In Tables 4 to 7, * 1: the addition amount of the dispersant for cement is shown in terms of solid content based on 100 parts of cement * 2: high-condensate formalin naphthalene sulfonate * 3: not cured I could not measure because

[0041]

The above-described dispersant for cement of the present invention has the effect of imparting high fluidity to the cement mixture while suppressing slump loss, and at the same time imparting high early strength.

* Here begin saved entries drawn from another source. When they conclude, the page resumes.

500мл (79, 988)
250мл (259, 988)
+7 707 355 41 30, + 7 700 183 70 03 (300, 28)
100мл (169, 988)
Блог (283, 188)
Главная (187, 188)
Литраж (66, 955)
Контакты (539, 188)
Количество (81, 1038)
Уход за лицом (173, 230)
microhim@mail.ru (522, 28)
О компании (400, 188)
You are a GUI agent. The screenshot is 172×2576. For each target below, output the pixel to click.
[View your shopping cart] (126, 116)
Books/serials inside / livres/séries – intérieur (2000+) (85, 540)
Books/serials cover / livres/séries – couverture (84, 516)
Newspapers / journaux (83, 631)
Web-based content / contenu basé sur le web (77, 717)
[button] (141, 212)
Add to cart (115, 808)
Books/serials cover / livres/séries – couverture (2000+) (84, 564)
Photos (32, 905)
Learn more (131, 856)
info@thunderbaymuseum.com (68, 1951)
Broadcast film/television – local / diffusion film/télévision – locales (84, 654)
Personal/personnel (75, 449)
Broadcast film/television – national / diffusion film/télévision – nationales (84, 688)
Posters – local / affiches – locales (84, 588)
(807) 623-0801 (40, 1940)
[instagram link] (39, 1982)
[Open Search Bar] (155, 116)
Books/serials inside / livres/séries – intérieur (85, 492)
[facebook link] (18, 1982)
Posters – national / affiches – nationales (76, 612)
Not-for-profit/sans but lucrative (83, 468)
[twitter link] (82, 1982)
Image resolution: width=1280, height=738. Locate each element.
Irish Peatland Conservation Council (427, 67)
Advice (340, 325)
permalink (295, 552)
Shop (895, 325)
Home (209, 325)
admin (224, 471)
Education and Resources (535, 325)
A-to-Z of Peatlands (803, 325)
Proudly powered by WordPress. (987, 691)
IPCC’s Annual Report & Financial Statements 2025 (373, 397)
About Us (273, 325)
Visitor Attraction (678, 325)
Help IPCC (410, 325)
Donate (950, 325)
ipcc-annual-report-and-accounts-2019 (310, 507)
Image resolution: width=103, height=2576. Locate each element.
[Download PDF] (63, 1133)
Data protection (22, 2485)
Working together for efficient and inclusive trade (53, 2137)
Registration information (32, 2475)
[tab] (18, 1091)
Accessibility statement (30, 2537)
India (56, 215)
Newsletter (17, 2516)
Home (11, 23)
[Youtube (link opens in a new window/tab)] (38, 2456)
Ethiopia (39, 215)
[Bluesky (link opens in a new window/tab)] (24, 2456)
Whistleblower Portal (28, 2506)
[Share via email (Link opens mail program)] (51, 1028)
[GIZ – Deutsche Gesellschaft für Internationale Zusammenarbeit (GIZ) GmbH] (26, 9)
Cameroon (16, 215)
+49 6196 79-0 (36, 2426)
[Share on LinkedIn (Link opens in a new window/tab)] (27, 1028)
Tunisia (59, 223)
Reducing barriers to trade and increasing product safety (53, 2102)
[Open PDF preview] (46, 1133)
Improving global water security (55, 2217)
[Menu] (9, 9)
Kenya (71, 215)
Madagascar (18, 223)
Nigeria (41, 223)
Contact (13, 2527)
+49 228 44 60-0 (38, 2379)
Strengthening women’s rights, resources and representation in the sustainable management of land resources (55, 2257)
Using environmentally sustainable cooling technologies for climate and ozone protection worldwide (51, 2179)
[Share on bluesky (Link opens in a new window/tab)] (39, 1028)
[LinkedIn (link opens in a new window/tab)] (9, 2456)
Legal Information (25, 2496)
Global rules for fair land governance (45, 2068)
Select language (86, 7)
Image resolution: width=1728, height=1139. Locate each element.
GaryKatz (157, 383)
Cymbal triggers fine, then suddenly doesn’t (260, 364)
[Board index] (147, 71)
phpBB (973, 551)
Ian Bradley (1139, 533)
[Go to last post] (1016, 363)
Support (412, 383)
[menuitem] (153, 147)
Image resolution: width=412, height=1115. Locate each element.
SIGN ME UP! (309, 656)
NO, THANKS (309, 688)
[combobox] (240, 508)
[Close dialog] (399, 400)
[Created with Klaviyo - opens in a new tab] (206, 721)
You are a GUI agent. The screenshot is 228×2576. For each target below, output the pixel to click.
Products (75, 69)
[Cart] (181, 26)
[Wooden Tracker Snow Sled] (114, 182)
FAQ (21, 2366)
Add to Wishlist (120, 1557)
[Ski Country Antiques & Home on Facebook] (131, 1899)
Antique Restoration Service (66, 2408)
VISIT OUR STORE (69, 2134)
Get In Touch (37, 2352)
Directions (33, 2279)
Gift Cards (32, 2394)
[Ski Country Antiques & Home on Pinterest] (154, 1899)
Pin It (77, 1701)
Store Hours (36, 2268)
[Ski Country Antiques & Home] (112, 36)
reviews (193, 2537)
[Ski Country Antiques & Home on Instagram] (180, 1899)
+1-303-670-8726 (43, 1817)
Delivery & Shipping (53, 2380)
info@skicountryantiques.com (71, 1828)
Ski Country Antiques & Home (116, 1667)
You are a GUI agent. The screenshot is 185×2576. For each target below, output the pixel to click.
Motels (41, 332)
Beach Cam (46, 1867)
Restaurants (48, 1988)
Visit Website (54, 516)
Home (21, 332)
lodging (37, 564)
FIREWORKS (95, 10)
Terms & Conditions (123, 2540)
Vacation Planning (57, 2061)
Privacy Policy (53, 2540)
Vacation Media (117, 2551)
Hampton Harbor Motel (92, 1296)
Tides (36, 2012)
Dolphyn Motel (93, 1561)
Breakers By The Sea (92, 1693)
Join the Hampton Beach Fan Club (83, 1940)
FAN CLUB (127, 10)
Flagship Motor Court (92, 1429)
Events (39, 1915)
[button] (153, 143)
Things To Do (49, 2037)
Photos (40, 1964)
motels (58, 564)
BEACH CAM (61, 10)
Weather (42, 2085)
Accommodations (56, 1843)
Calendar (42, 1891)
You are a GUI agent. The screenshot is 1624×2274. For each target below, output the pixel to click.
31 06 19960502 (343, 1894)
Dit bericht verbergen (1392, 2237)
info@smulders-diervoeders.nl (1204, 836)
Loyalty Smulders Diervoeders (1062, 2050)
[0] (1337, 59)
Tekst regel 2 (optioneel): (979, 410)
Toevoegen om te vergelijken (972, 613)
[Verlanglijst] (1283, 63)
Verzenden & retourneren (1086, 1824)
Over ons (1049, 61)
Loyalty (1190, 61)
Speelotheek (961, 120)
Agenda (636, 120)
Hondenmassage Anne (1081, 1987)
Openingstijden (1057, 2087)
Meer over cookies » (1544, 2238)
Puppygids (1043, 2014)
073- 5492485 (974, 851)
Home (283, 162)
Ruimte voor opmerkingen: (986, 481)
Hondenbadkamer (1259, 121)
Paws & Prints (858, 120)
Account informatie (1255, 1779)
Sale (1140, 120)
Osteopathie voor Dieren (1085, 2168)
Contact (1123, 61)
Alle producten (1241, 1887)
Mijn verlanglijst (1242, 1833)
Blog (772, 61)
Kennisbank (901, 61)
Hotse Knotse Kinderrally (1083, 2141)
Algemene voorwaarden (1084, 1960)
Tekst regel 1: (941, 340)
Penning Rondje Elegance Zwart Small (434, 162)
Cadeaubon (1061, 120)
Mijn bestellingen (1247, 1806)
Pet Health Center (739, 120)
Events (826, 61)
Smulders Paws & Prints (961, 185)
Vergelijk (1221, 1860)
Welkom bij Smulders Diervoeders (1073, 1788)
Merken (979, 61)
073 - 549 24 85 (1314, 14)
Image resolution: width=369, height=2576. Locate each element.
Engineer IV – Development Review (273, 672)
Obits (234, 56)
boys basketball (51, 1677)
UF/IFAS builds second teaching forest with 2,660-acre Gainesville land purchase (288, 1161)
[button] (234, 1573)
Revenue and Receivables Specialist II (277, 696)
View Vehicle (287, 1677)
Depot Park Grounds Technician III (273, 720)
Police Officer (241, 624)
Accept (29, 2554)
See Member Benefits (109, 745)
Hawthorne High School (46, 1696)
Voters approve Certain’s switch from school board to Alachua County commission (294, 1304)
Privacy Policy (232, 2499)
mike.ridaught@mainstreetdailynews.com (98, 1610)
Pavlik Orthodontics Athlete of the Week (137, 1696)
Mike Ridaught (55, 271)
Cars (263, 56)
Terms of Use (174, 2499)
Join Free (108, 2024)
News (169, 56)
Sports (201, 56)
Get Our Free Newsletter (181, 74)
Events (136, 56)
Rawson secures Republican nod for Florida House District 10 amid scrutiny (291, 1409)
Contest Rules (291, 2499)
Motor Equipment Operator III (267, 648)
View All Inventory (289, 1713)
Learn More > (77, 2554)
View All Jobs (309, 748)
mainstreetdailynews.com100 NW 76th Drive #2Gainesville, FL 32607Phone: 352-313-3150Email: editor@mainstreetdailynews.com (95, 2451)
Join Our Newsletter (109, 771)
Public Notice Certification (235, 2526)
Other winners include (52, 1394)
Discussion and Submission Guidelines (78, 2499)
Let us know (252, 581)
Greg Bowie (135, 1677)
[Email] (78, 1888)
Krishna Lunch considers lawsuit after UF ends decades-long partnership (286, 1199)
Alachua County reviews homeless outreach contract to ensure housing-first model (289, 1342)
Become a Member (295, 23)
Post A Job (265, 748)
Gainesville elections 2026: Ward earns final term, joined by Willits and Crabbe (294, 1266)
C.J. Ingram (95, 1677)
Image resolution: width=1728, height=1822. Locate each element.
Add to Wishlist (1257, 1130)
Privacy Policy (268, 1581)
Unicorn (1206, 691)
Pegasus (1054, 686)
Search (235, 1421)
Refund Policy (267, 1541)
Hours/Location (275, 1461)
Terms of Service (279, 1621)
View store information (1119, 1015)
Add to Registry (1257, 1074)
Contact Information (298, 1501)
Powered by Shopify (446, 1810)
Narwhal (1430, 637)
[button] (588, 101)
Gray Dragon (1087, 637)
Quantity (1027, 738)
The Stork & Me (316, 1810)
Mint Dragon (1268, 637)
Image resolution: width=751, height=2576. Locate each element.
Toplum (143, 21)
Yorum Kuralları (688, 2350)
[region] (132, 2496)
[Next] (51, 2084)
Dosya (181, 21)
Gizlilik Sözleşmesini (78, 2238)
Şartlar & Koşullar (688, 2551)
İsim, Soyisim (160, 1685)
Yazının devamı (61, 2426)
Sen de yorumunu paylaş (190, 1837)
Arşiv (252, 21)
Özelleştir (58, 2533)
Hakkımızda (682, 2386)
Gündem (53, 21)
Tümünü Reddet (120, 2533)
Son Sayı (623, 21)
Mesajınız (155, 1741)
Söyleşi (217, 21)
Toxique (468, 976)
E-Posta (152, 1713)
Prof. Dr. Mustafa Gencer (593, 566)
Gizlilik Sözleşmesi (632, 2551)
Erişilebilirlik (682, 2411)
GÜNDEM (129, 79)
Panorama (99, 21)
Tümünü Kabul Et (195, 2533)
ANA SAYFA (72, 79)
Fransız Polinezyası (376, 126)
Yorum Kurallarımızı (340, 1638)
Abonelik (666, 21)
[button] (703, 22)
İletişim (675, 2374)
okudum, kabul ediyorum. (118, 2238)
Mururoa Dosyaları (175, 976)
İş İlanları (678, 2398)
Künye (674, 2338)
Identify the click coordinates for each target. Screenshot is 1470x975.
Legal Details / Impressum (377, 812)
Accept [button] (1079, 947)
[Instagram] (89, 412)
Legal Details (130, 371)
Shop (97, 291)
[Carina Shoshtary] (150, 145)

Continuation of front page (56) Reference JP-A-9-71447 (JP, A) JP-A-9-286645 (JP, A) JP-A-7-247150 (JP, A) JP-A-9-286646 (JP , A) JP-A-9-40446 (JP, A) JP-A-8-12396 (JP, A) (58) Fields investigated (Int.Cl. ⁷ , DB name) C04B 24/26

Claims (2)

(57) [Claims] 1. A structural unit A represented by the following formula 1 in an amount of 55 to 72 mol%, a structural unit B represented by the following formula 2 in an amount of 3 to 18 mol%, and 3 to 15 mol% of the structural unit C shown, 3 to 12 mol% of the structural unit D of the following formula 4, and 1 to 12 mol% of the structural unit E of the following formula 5 (total 100 mol% (2) A water-soluble vinyl copolymer having a number average molecular weight of 5,000 to 45,000 in a ratio of 1). [Formula 1] [Formula 2] [Formula 3] [Formula 4] [Formula 5] (In the formulas 1 to 5, R ¹ , R ² , R ³ : H or CH ₃ R ⁴ : an alkyl group having 1 to 3 carbon atoms X: a group M ^{1 represented} by the following formula 6 or formula 7, hydrogen: Alkali metal, alkaline earth metal, ammonium or organic amine n: integer of 40 to 109 m: integer of 5 to 25) [Formula 6] [Formula 7] (In Formula 6 and Formula 7, M ² , M ³ : alkali metal, alkaline earth metal, ammonium or organic amine) 2. A cement dispersant according to claim 1 SL placing water / cement ratio is applied to 20-40% of the concrete.